TASK BRIEF = Find every line below with the word "Insert" in it, and copy each one.

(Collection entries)
--- START ---
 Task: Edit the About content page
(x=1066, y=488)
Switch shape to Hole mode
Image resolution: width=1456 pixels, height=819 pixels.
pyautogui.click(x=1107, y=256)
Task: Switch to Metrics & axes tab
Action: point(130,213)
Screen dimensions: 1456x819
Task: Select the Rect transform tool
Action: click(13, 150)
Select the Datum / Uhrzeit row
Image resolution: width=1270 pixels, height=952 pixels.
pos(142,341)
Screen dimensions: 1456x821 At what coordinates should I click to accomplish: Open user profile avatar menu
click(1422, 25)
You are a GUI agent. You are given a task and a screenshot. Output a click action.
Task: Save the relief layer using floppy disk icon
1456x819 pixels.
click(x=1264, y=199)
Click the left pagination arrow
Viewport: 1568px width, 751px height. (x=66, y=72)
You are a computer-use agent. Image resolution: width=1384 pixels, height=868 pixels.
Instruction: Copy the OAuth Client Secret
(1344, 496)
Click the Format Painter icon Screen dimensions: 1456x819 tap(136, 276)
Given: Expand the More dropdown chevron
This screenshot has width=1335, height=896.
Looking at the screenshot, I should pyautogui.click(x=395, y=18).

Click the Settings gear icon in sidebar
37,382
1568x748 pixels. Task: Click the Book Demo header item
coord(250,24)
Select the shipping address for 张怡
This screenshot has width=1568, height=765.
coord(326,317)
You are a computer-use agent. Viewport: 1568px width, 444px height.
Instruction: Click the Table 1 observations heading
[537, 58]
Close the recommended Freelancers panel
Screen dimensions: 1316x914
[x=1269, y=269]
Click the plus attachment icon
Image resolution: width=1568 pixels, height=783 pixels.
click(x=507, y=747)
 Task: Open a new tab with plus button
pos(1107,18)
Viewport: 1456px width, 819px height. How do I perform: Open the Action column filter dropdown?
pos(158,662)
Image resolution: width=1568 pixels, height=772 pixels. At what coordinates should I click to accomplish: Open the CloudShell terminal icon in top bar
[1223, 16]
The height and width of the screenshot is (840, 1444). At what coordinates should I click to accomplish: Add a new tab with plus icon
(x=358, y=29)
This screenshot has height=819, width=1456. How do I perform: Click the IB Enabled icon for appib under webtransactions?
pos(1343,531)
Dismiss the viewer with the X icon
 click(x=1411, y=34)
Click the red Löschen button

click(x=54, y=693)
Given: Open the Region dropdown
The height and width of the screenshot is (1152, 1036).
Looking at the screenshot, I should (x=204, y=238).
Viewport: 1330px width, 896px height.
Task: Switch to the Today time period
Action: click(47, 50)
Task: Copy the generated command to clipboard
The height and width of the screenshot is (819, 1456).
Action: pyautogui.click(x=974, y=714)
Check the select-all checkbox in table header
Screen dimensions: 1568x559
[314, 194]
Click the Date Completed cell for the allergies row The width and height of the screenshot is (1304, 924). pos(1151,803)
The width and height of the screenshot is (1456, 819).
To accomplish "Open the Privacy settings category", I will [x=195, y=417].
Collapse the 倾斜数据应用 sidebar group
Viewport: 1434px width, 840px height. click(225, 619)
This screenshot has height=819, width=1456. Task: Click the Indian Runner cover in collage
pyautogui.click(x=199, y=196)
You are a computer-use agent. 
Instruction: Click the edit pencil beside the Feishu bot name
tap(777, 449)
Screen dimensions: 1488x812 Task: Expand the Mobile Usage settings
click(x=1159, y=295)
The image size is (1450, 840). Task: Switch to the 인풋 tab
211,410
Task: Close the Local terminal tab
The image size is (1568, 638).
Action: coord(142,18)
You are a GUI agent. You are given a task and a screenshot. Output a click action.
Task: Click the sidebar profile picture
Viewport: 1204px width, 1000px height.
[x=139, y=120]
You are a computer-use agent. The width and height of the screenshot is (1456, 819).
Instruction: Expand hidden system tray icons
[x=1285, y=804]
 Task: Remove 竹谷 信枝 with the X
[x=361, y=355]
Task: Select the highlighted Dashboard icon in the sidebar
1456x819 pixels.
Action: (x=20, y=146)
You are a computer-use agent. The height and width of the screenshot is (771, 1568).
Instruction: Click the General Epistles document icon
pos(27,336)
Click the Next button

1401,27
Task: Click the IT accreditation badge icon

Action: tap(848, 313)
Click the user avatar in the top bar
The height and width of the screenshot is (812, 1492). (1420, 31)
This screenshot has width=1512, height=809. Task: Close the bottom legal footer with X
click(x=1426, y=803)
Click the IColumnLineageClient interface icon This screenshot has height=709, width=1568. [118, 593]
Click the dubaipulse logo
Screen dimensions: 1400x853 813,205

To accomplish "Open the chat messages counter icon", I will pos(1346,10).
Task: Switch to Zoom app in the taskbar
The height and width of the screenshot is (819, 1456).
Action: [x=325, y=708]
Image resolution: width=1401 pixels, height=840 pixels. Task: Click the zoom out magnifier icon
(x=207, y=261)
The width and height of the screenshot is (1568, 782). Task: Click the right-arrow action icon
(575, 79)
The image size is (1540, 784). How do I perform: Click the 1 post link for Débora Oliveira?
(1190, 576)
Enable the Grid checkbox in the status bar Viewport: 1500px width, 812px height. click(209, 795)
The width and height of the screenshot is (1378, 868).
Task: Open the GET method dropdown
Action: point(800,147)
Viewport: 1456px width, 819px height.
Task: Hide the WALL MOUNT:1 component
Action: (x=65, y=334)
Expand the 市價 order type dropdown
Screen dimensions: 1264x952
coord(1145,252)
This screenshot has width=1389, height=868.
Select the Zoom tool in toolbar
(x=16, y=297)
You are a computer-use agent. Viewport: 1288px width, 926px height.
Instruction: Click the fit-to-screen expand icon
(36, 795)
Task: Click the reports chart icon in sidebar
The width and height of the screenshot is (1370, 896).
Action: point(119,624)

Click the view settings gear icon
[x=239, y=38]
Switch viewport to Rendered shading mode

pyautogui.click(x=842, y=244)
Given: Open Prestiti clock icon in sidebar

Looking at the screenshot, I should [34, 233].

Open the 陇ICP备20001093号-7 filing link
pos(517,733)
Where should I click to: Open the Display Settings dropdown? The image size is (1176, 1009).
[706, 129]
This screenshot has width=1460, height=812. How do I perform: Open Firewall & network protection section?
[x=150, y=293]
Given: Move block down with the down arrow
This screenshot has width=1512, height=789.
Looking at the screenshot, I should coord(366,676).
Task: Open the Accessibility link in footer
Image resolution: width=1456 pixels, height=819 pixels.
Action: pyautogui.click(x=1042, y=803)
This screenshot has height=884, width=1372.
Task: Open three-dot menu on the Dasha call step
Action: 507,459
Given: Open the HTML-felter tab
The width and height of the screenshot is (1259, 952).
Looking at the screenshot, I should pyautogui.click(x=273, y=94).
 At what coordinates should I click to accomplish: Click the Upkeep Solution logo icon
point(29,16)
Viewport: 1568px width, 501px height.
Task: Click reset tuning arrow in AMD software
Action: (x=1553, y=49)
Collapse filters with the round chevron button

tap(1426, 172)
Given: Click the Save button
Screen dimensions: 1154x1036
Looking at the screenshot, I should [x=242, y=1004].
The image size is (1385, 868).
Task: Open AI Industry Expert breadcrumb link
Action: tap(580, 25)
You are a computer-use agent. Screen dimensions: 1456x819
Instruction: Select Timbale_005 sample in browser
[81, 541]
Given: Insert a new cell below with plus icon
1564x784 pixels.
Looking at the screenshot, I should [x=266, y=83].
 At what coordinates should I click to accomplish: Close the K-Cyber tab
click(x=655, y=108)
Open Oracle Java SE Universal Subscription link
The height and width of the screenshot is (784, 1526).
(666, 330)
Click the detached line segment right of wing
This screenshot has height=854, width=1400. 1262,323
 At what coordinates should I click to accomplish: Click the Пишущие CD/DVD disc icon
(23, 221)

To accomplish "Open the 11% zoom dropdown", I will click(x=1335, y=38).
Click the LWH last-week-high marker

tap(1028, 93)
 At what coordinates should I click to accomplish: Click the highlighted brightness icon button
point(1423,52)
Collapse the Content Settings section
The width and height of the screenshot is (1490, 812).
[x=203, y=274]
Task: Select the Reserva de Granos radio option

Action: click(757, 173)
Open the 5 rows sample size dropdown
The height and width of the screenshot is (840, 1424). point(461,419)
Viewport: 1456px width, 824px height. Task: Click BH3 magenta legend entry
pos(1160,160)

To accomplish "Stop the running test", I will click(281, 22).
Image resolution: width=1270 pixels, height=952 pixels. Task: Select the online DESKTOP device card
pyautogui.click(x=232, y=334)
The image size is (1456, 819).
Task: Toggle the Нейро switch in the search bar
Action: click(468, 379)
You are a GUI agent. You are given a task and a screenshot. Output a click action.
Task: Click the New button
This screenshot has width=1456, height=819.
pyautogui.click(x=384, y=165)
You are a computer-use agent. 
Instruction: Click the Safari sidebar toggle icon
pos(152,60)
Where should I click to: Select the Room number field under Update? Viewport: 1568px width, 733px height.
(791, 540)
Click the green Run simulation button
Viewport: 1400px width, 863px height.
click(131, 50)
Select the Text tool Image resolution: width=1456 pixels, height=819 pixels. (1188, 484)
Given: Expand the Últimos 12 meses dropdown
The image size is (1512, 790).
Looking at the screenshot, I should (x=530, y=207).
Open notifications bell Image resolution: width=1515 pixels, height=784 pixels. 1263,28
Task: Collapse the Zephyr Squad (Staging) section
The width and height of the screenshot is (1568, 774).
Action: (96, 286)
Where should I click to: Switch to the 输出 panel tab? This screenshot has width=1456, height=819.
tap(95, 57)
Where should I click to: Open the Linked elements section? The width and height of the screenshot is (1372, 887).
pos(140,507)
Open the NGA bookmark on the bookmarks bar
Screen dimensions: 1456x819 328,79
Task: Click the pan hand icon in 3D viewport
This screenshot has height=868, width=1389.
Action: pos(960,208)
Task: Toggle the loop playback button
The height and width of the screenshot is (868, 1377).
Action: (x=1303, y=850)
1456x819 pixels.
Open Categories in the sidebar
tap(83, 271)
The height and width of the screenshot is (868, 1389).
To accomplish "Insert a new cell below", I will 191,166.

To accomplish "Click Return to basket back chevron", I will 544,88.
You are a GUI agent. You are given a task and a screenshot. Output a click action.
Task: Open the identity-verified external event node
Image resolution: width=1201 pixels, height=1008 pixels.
--- END ---
ANSWER =
Given: Insert a new cell below with plus icon
To accomplish "Insert a new cell below", I will 191,166.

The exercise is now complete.